Having done the hard part, we then had to drive the pup into town to get his health certificate for importing him into the US, buy him a travel crate, and, most importantly, fulfill my craving for some Timmies.

A fun evening with a wonderful dinner with great people rounded off my stay in Canada nicely. Early the next morning, I loaded my dogs into the truck, did my best to tidy up our parking area in Jacob’s driveway and slid our new pup and his crate onto the passenger seat of the truck before setting off for home. Davaar, as the pup is now called, was an excellent travelling companion. Aside from his occasional bout of travel sickness………..

New pup in his new crate heading for his new home.
New pup in his new crate heading for his new home.

It was fun to drive the stretch of highway from Haines Junction to Kluane Lake and spot the road crossings used during the race and to marvel at how much easier it is to go uphill when one is powered by a 6.7 litre engine. My drive/rest schedule was amended a little by Davaar’s requirements, but I felt like we were making good time and had my dog drop routine down to a fine art. However, as they say, pride comes before a fall and so it proved. As I filled the truck’s fuel tank in Beaver Creek, I noticed that the door on one of the storage areas was open. A quick mental backtrack placed my last stop about 2 hours earlier, which meant that somewhere in the preceeding 100 miles or so, there was a good chance that someone had to take avoiding action to escape a flying poop shovel, scoop and bag of recycled dog food.

The incredible vastness
The incredible vastness
Empty roads
Empty roads
heading home xar march 15
Father and daughter, Xaros and Brooks.

The next part of the adventure would be the border crossing. Having done this several times, it has always been different, from a full on interrogation to a genial “welcome home” and almost everything in between. This time, I was ready, the dogs’ papers were in order, filed alphabetically and presented in their binder, along with the puppy’s certificates and records. And of course, they weren’t asked for – seems the more prepared I am, the less requirement there is.

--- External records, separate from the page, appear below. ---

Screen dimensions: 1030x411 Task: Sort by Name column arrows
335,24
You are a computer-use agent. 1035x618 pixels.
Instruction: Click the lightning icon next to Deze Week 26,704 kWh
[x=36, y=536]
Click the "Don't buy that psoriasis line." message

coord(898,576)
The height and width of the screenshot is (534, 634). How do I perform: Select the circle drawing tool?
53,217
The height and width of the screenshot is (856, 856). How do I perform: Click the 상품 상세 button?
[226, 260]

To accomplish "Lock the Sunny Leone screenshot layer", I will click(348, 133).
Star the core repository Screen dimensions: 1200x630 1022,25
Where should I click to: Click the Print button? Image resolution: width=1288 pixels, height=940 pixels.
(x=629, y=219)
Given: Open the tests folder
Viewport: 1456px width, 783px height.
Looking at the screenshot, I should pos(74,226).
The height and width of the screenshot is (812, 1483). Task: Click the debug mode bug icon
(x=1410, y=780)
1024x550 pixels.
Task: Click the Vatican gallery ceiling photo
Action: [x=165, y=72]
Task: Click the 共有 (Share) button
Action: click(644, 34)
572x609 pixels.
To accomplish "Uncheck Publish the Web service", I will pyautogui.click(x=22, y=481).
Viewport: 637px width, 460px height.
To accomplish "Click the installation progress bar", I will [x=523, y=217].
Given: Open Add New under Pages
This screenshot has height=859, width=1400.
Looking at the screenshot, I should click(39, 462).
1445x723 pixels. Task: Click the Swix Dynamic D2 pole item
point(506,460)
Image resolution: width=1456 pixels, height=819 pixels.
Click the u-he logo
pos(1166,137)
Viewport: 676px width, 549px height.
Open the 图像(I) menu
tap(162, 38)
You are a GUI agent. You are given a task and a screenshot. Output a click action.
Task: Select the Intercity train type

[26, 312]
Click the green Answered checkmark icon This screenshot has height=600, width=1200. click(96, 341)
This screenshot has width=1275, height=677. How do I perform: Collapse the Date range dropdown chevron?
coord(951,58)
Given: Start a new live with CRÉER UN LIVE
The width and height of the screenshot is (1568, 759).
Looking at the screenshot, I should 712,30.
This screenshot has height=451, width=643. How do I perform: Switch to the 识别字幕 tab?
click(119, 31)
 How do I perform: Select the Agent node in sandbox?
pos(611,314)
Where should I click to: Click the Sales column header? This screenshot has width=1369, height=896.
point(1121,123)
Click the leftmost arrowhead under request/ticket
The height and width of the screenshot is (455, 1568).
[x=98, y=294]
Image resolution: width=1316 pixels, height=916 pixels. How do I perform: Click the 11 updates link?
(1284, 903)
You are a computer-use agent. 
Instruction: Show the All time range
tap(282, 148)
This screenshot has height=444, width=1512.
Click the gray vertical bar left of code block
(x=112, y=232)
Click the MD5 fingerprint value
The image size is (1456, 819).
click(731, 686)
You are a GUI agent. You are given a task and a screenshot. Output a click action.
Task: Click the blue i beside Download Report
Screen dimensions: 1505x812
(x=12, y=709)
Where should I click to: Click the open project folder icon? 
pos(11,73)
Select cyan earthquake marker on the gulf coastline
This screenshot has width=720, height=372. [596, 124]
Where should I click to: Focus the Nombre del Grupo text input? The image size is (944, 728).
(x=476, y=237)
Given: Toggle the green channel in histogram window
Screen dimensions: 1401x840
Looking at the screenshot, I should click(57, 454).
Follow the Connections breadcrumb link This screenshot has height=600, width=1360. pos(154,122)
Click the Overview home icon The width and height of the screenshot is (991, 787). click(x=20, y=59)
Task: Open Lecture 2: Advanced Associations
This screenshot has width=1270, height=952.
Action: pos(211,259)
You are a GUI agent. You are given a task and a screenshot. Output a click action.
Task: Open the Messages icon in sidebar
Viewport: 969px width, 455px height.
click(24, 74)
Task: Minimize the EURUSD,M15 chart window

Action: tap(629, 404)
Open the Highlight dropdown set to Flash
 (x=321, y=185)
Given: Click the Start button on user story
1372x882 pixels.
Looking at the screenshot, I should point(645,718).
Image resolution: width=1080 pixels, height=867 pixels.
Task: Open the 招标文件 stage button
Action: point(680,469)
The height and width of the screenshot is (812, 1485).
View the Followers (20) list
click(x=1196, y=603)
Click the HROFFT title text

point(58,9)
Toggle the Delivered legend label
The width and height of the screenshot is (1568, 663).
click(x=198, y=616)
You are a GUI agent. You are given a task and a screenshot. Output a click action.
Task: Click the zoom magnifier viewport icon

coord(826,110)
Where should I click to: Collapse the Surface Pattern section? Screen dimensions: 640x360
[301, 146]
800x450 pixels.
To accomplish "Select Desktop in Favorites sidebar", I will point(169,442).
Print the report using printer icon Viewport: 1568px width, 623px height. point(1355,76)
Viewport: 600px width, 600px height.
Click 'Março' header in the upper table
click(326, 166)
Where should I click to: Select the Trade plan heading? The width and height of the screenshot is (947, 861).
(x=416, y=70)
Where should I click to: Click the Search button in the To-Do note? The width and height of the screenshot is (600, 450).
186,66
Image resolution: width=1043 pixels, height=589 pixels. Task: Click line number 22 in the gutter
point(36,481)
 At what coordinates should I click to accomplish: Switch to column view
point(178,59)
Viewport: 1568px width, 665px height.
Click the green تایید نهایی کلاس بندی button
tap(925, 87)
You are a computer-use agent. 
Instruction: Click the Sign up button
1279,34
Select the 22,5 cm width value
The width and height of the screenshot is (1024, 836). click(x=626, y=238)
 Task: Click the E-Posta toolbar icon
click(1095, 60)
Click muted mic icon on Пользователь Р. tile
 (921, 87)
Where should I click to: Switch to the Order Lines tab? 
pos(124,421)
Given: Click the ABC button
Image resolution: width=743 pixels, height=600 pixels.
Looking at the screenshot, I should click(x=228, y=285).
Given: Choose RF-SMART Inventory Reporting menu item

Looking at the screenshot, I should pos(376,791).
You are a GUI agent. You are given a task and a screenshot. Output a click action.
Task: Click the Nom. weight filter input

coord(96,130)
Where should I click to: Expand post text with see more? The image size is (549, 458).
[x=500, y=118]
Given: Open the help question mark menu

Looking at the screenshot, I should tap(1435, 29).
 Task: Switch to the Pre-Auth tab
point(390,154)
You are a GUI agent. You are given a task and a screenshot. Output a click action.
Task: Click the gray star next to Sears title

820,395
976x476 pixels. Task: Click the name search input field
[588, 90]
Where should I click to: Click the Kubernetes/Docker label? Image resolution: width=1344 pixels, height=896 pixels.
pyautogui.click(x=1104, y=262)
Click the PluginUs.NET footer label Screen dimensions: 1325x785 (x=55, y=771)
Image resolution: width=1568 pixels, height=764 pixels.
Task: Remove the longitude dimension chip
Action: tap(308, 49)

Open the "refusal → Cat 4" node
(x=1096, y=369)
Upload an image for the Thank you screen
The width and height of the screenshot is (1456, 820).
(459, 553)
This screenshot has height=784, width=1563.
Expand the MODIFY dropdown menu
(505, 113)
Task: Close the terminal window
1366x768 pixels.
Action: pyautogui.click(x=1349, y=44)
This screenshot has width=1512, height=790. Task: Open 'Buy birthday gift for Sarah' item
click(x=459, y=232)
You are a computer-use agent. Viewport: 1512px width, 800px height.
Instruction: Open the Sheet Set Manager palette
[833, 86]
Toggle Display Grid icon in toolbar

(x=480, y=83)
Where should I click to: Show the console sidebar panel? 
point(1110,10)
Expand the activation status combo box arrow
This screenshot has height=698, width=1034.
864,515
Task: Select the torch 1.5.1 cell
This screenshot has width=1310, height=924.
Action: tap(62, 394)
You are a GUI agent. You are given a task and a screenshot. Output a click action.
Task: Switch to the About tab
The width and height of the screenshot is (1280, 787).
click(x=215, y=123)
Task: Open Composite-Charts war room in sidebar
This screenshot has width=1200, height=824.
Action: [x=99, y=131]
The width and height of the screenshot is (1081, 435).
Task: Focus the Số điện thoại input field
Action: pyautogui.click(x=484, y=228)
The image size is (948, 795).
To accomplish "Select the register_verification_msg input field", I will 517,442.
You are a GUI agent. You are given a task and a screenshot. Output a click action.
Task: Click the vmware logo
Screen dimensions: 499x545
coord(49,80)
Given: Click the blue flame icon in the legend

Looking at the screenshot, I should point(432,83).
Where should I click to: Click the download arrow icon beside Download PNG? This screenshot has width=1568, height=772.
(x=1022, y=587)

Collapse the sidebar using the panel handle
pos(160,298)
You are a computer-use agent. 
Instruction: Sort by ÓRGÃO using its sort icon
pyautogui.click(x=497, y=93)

Passing through Tok, grabbed a quick bite to eat and filled the truck’s fuel tank again, before pulling over at Chistochina to drop the dogs. It  was there I discovered that the poop handling equipment weren’t the only items that had made a bid for freedom when the door had been left open earlier. A frantic search revealed that I was also missing all my dog bowls. That made giving the dogs a drink somewhat tricky. A few of them drank their soup from the ladle, but most seemed highly suspicious of this new tactic. Opting to feed more meat and fish, I figured that would be a sufficient source of moisture for the last leg of our journey. It also made the decision about whether to take a more leisurely pace over the final 200 miles, much easier. Pushing on, I made it home without incident and had all the dogs back in their own houses before midnight.

Many thanks to Jacob and Gwen for their hospitality and for trusting us with Davarr.